Can you write out, word for word, the stretch of the CI testing thread below from "May be we should" through "relevant to Thales."?

TEXT PROVIDED.
----

I'm asking myself if one of the (technical) issues currently is that we are running the same scripts (smoke-tests) in both the Github CI's and Thales CI's. But in Thales CI's there are additional tests running and even those smoke-tests are run multiple times because they are run in different test environments (Verilator testbench and UVM testbench using VCS).

May be we should have two different test scripts. One test script for the Github CI's that runs some tests with the 3 different supported caches (because as @Moschn suggests there is no official deprecation of any of them), and another in the Thales CI's with the configurations relevant to Thales.

cfuguet avatar May 16 '24 10:05 cfuguet

Do you want me to propose a script running some tests on the 3 caches that we can use in the Github's CI ?

cfuguet avatar May 16 '24 13:05 cfuguet

For information, we plans to test (only) the 2 Thales configs in Thales CI: one is 32bit, one is 64bits both with HPDCache. FPGA and ASIC synthesis will be done. As consequence the smoke-tests.sh will only test these two configurations. That is why testing the three caches in Github CI is useful. Feel free.

JeanRochCoulon avatar May 16 '24 13:05 JeanRochCoulon

For information, we plans to test (only) the 2 Thales configs in Thales CI: one is 32bit, one is 64bits both with HPDCache. FPGA and ASIC synthesis will be done. As consequence the smoke-tests.sh will only test these two configurations. That is why testing the three caches in Github CI is useful. Feel free.

Ok great ! Thank you @JeanRochCoulon for the information (the HPDcache is very happy by the way).

In parallel, I will propose a script for the Github's CI testing all caches with a limited number of tests to keep the latency low.

----

PROVIDED MATERIAL.
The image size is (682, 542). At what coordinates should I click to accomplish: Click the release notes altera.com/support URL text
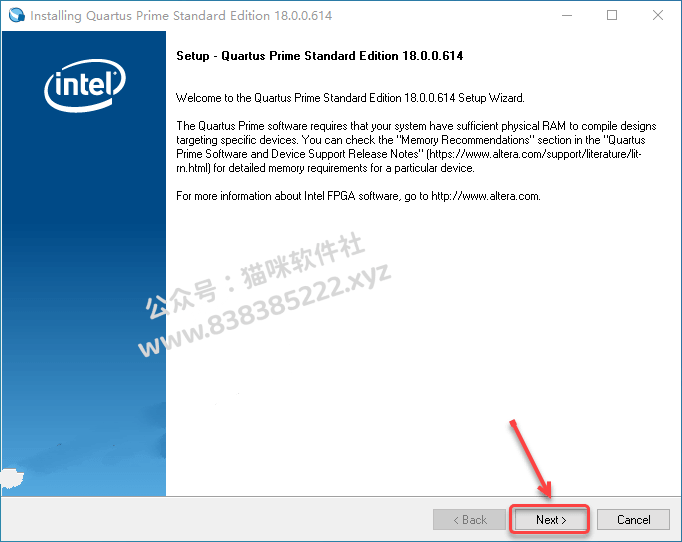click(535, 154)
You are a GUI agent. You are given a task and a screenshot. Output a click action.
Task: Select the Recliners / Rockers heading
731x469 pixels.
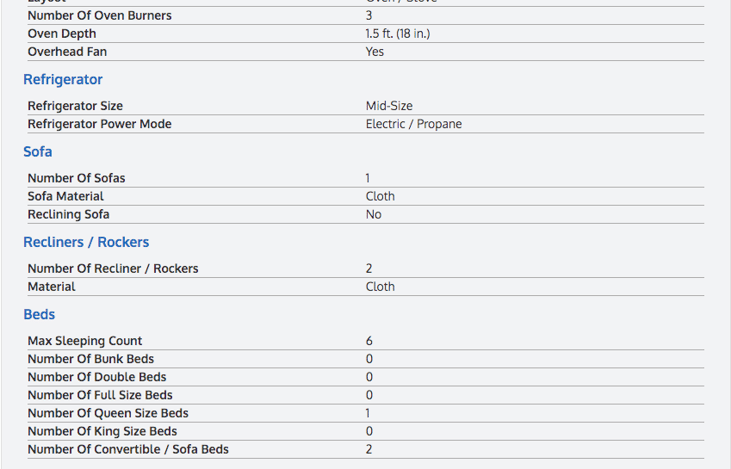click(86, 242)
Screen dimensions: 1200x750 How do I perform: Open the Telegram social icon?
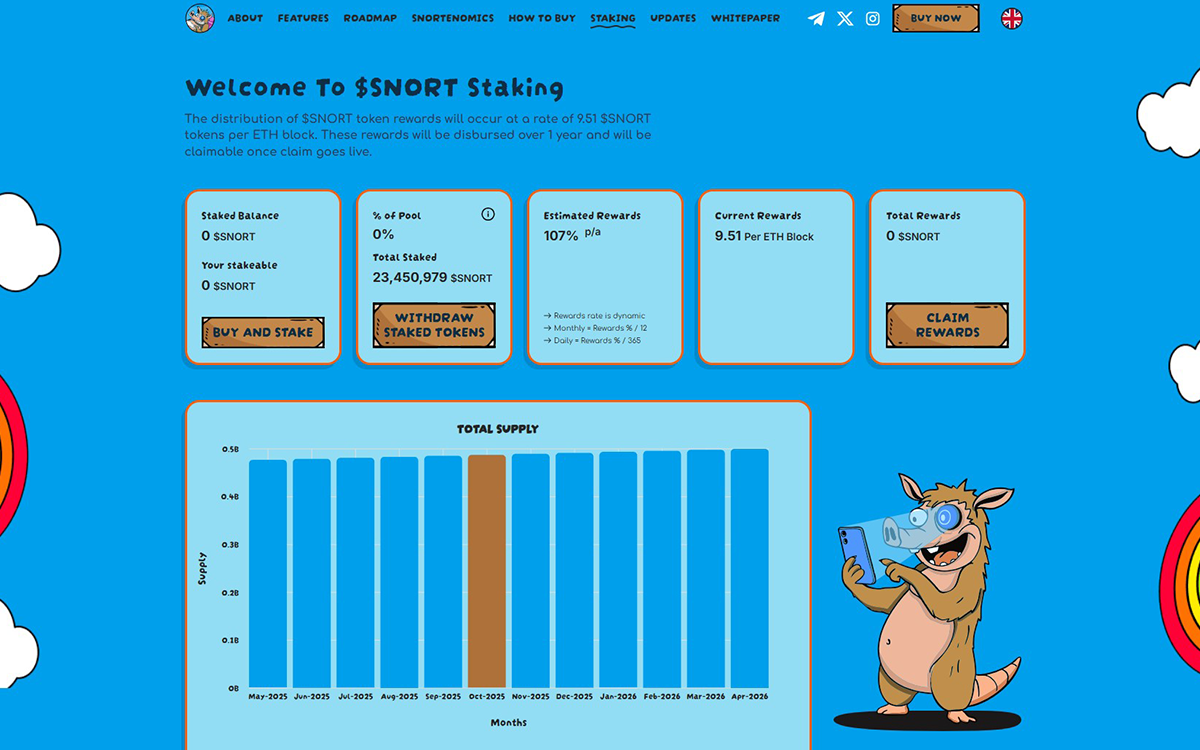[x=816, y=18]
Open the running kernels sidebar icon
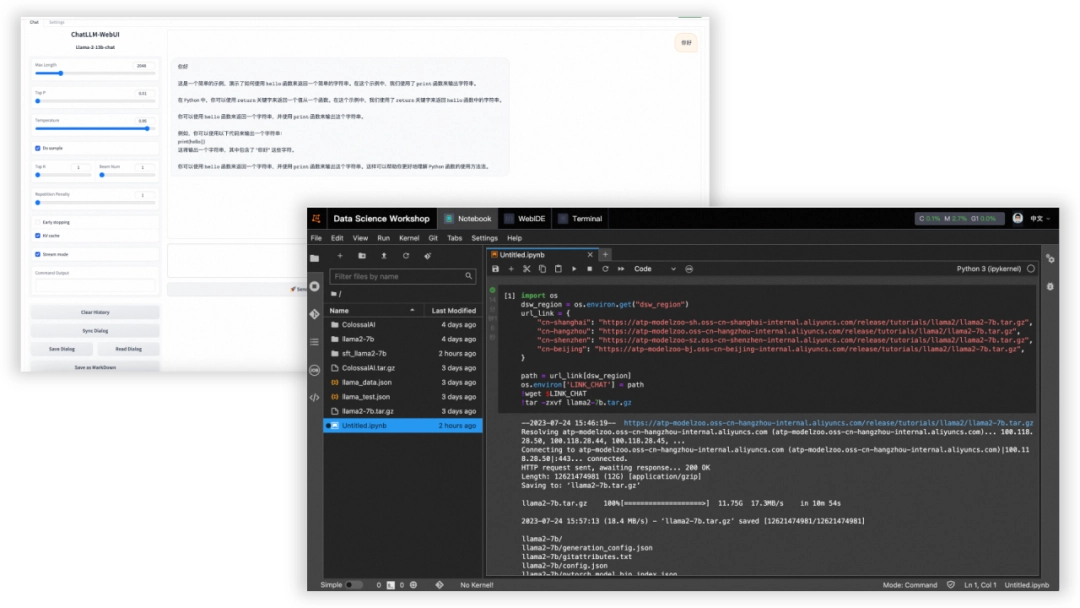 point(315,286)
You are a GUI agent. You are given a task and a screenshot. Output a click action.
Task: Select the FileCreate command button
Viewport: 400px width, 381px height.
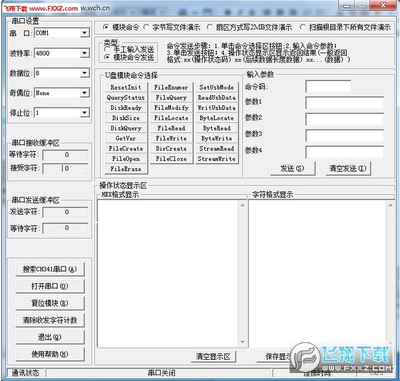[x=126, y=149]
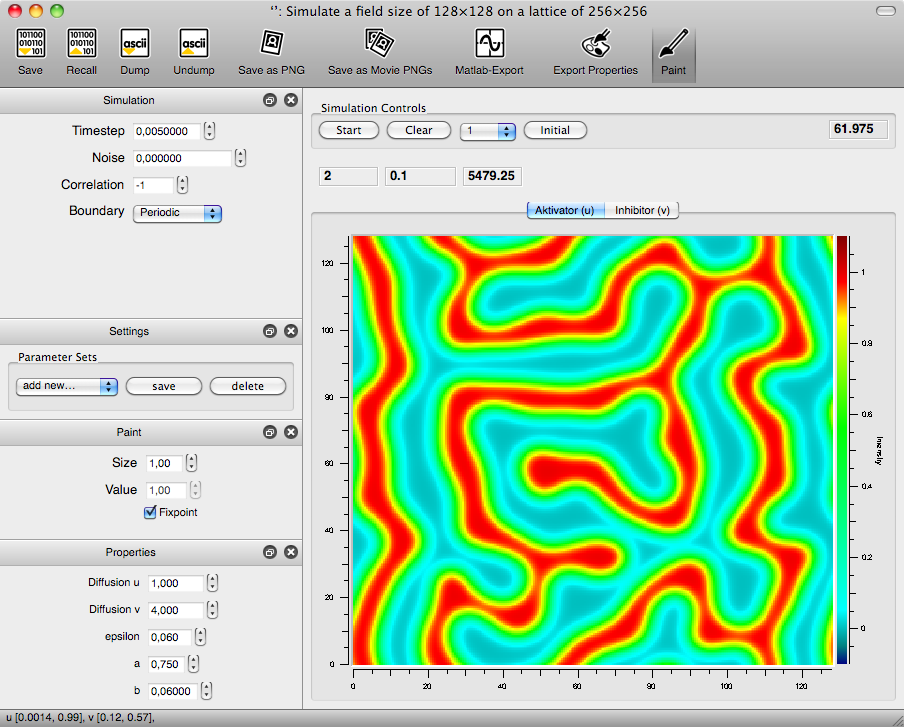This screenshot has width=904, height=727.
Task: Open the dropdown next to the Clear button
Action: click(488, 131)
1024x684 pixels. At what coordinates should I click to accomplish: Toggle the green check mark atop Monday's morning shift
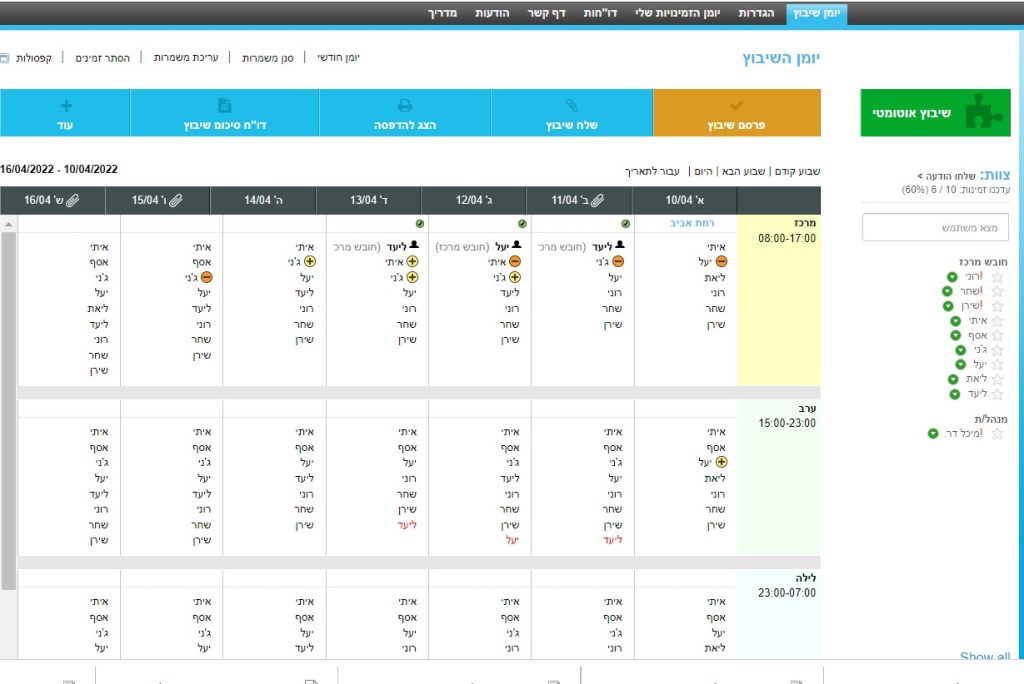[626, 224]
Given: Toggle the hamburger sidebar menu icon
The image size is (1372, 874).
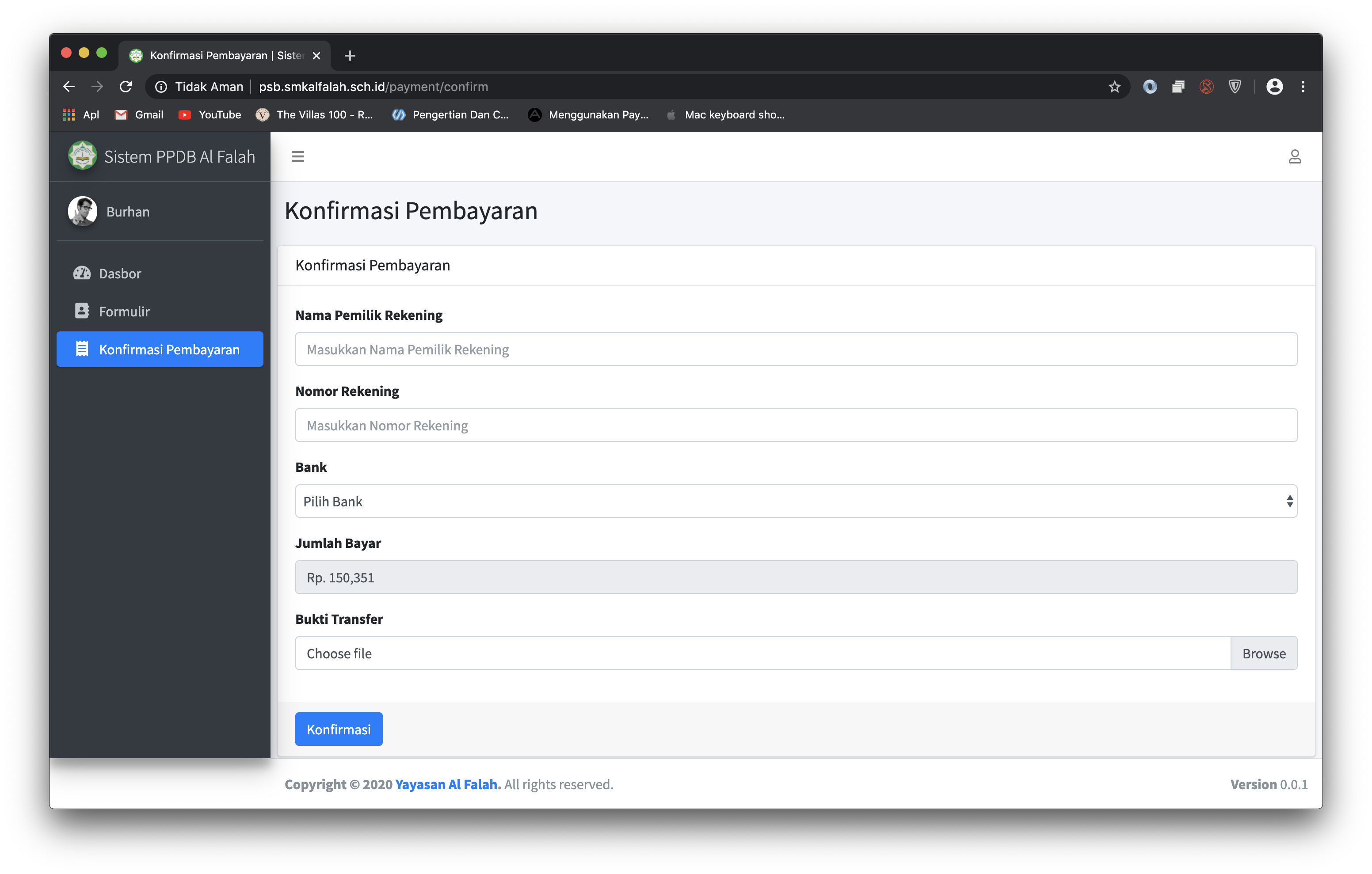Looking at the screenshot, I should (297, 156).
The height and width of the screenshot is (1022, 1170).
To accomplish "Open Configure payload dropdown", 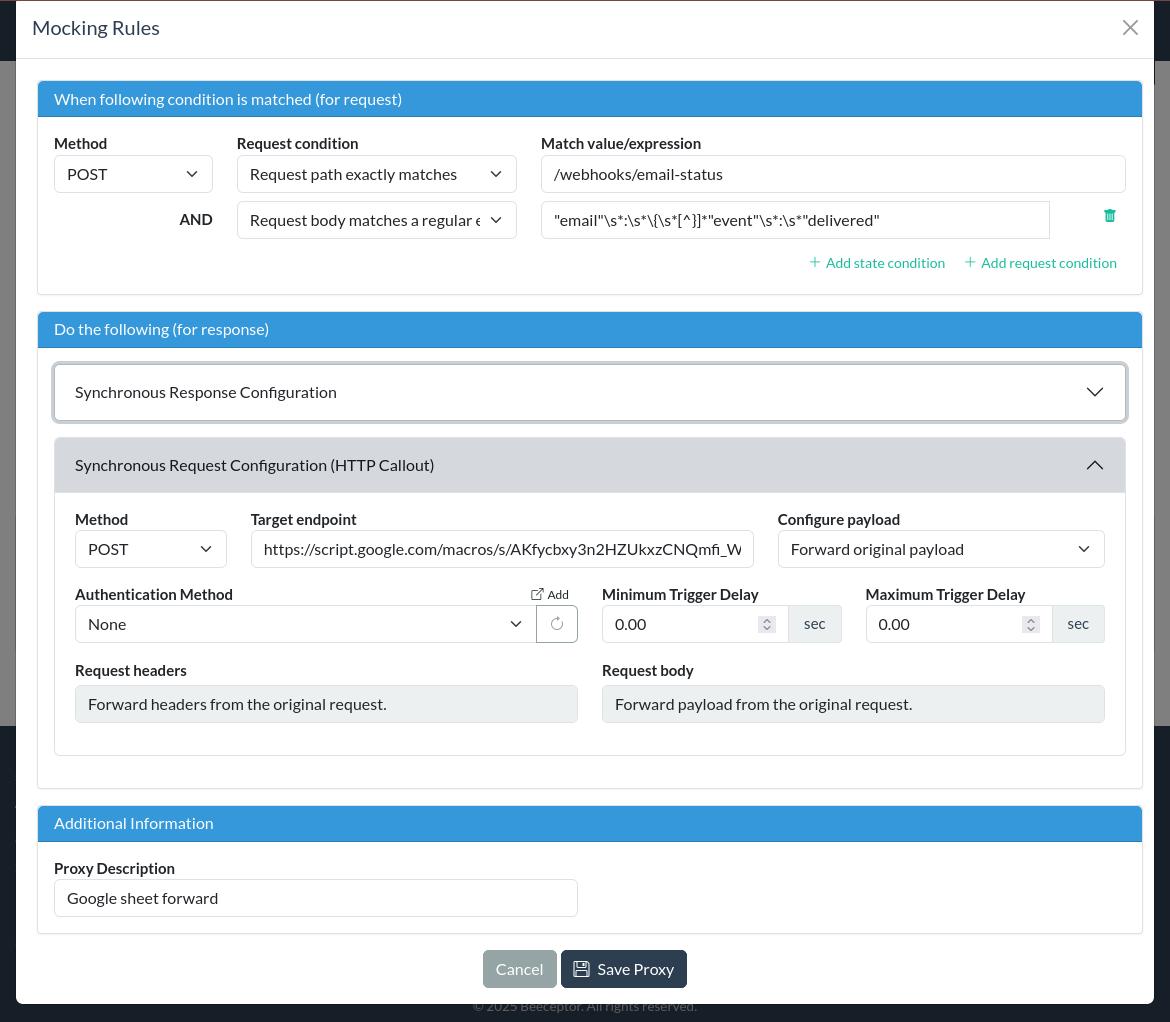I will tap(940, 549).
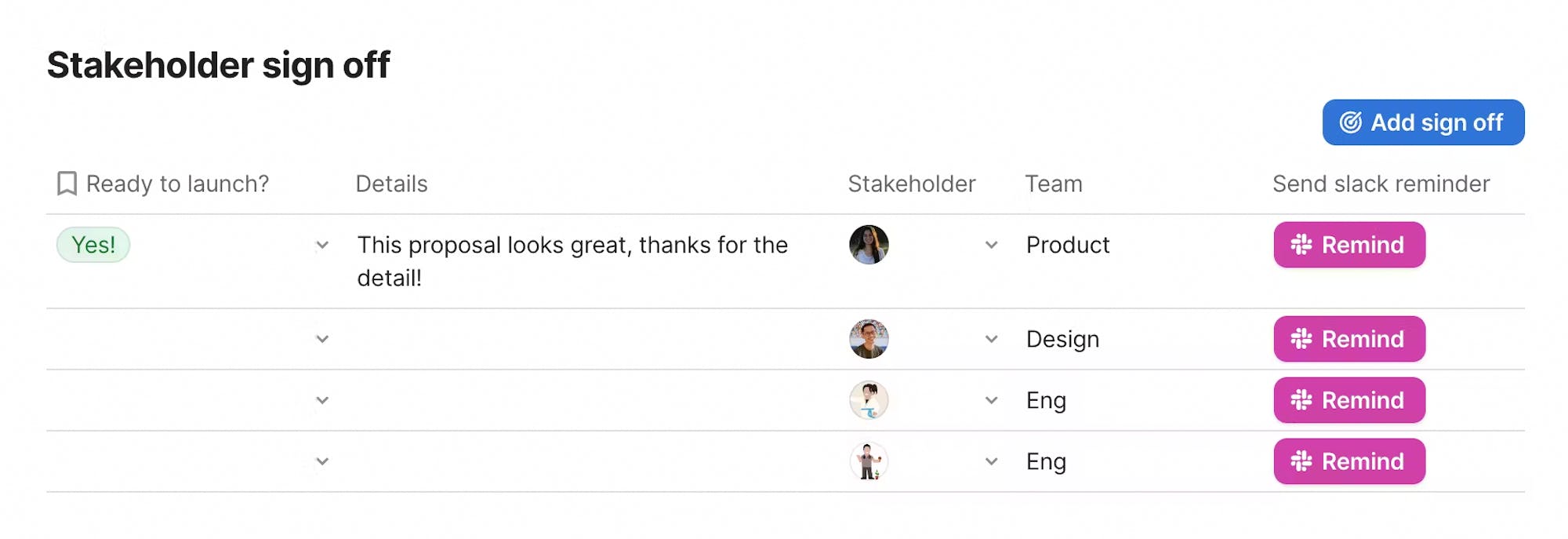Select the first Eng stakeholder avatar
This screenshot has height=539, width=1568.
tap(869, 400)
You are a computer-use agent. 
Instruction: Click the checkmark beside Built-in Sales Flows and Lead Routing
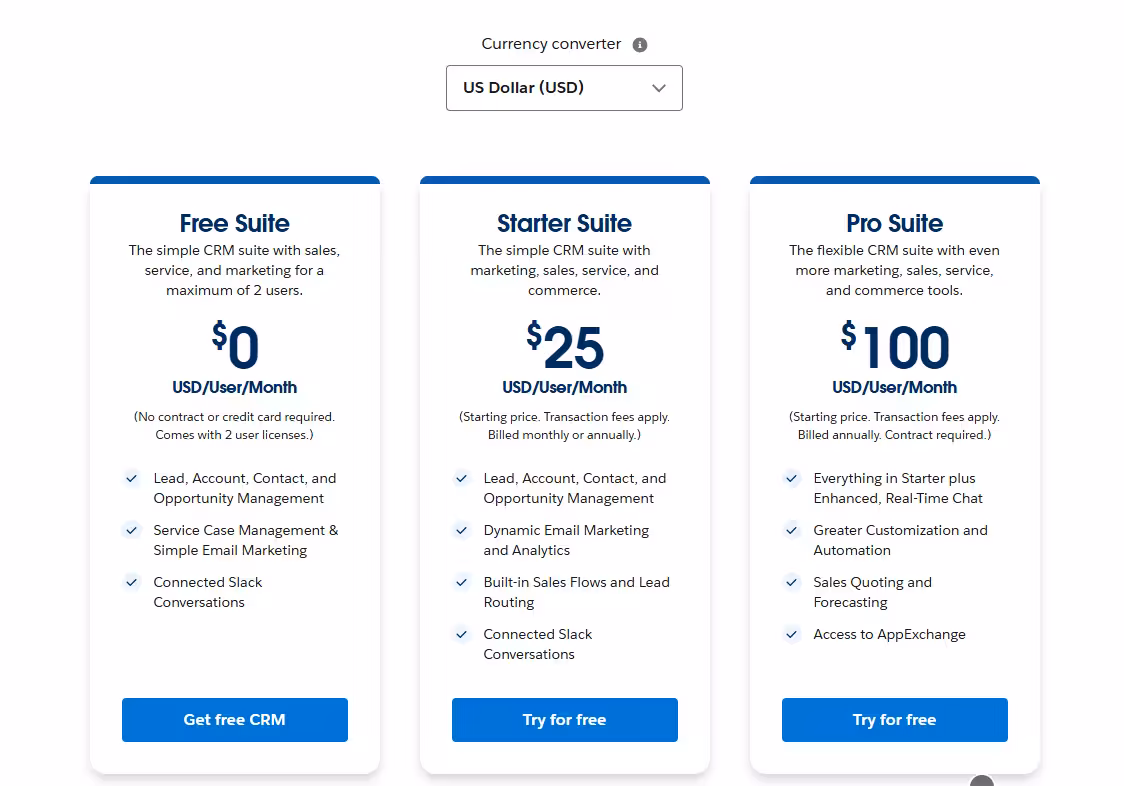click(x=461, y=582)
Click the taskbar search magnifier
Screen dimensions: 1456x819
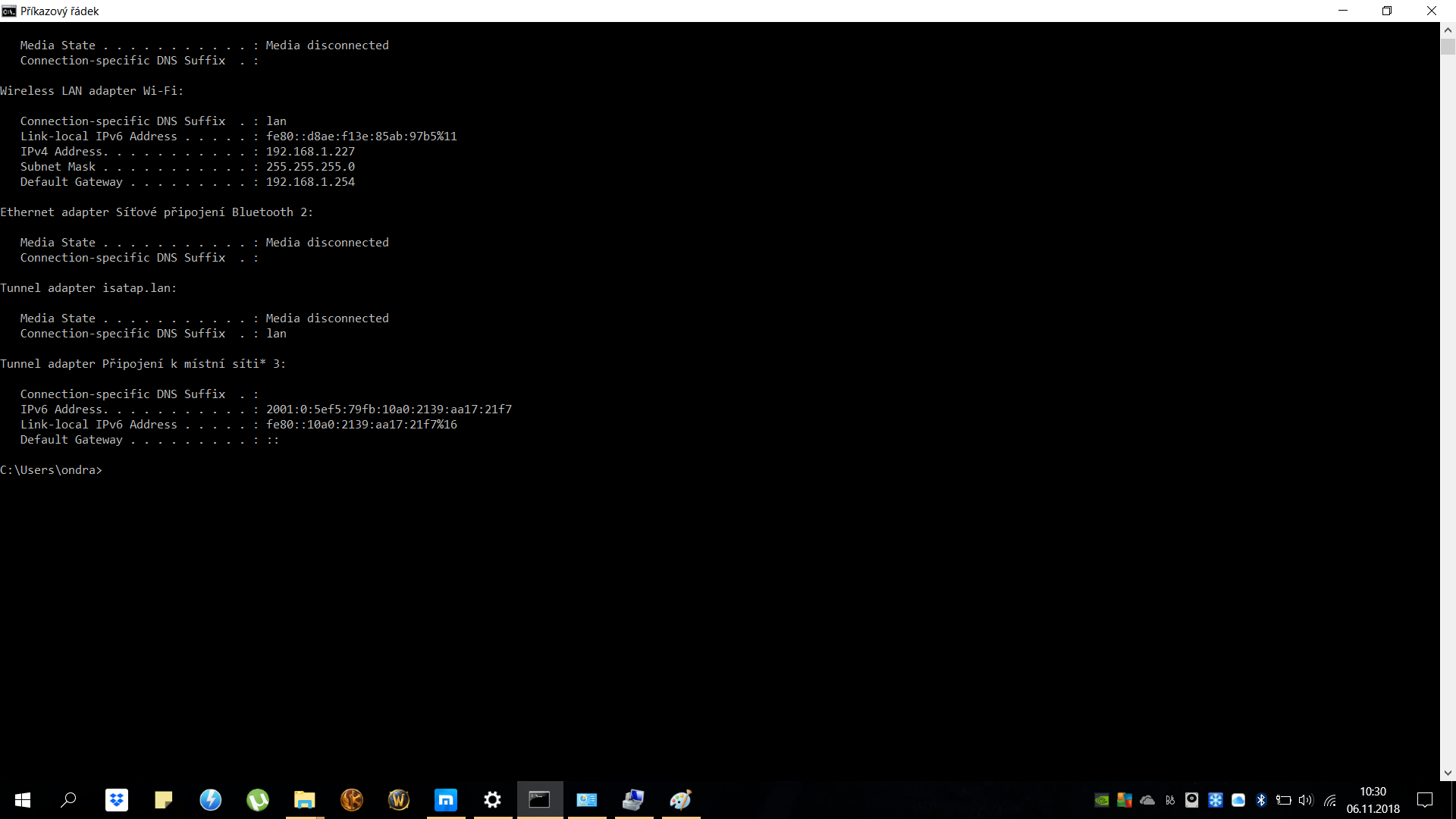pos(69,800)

----

WRITTEN ANSWER.
May be we should have two different test scripts. One test script for the Github CI's that runs some tests with the 3 different supported caches (because as @Moschn suggests there is no official deprecation of any of them), and another in the Thales CI's with the configurations relevant to Thales.